*** SUPPLIED TEXT ***

Contrasting reproductive traits in two species of mangrove-dwelling littorinid snails in a seasonal tropical habitat
Article first published online: 27 JUL 2012
© 2012, The American Microscopical Society, Inc.
Volume 131, Issue 3, pages 177–186, September 2012
How to Cite
Ng, T. P. T. and Williams, G. A. (2012), Contrasting reproductive traits in two species of mangrove-dwelling littorinid snails in a seasonal tropical habitat. Invertebrate Biology, 131: 177–186. doi: 10.1111/j.1744-7410.2012.00269.x
- Issue published online: 4 SEP 2012
- Article first published online: 27 JUL 2012
- Littoraria ;
- size-assortative mating;
Previous studies on the reproductive biology of littorinid snails have focused on rocky shore species, investigating how these gastropods can achieve maximal reproductive success, as well as on processes of sexual selection. This study documented differences in the reproductive traits of two mangrove-dwelling littorinids, Littoraria ardouiniana and L. melanostoma, in Hong Kong. Reproductive activity of both species was most intense during the summer months. Mating pairs of the two species generally occurred in the tree canopies. Few false mating pairs (same sex or heterospecific pairs: <10%) were recorded, and members of both species showed size-assortative mating. Littoraria ardouiniana had a shorter reproductive season but a higher intensity of mating and higher seasonal fecundity, than did L. melanostoma. Members of both species showed bi-lunar periodicities of egg or larval release, synchronized with spring tides. Fecundity showed a strong positive relationship with body size in L. ardouiniana, but not in L. melanostoma. Females of L. ardouiniana released entire broods of larvae in a single brief event, whereas females of L. melanostoma released fewer eggs over 1–8 d. Release of larvae in L. ardouiniana involved a series of short bursts and was much faster than the trickle release of eggs in L. melanostoma. The contrasting reproductive traits in these two species represent different strategies to optimize reproductive success in mangrove habitats.

***

WHAT YOU SHOULD DO —
Answer these from the mangrove snail abstract, one line each:
1. In which journal did the article appear?
2. During which months was reproductive activity of both species most intense?
3. Over how many days did females of L. melanostoma release their eggs?

*** INFORMATION PROVIDED ***

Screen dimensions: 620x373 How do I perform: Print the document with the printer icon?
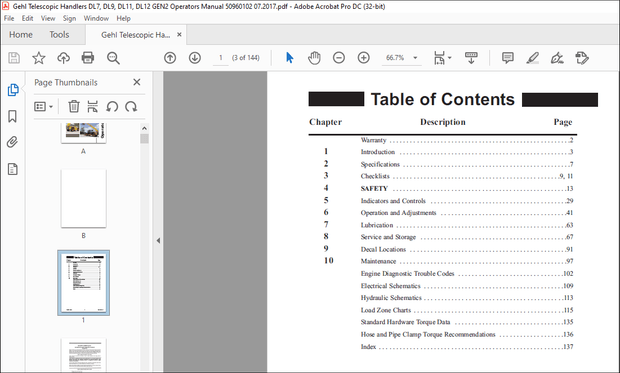tap(87, 58)

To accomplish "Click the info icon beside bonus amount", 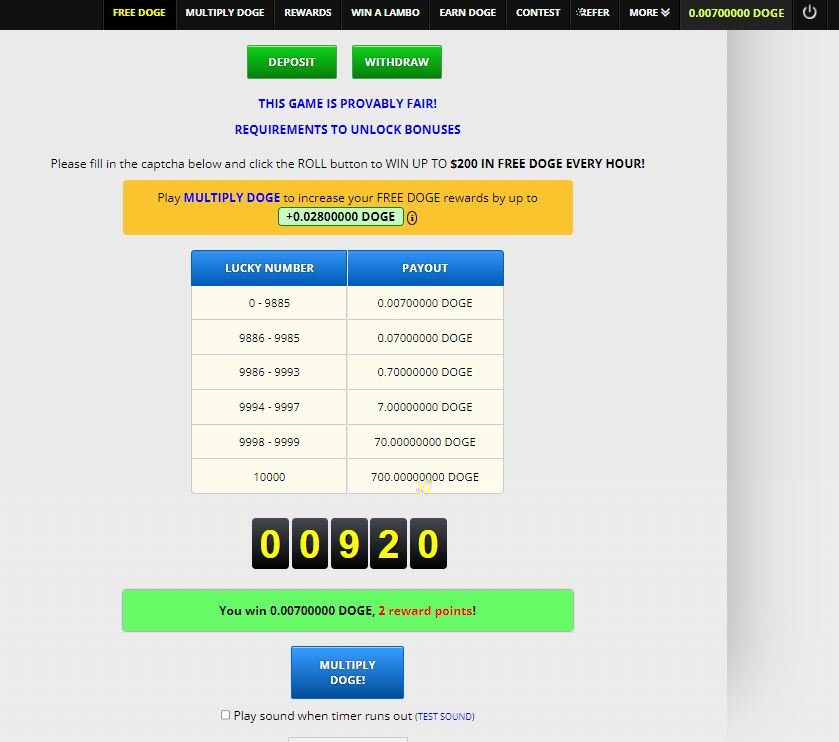I will [412, 218].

***

RESPONSE BELOW —
1. Invertebrate Biology
2. The summer months
3. 1–8 days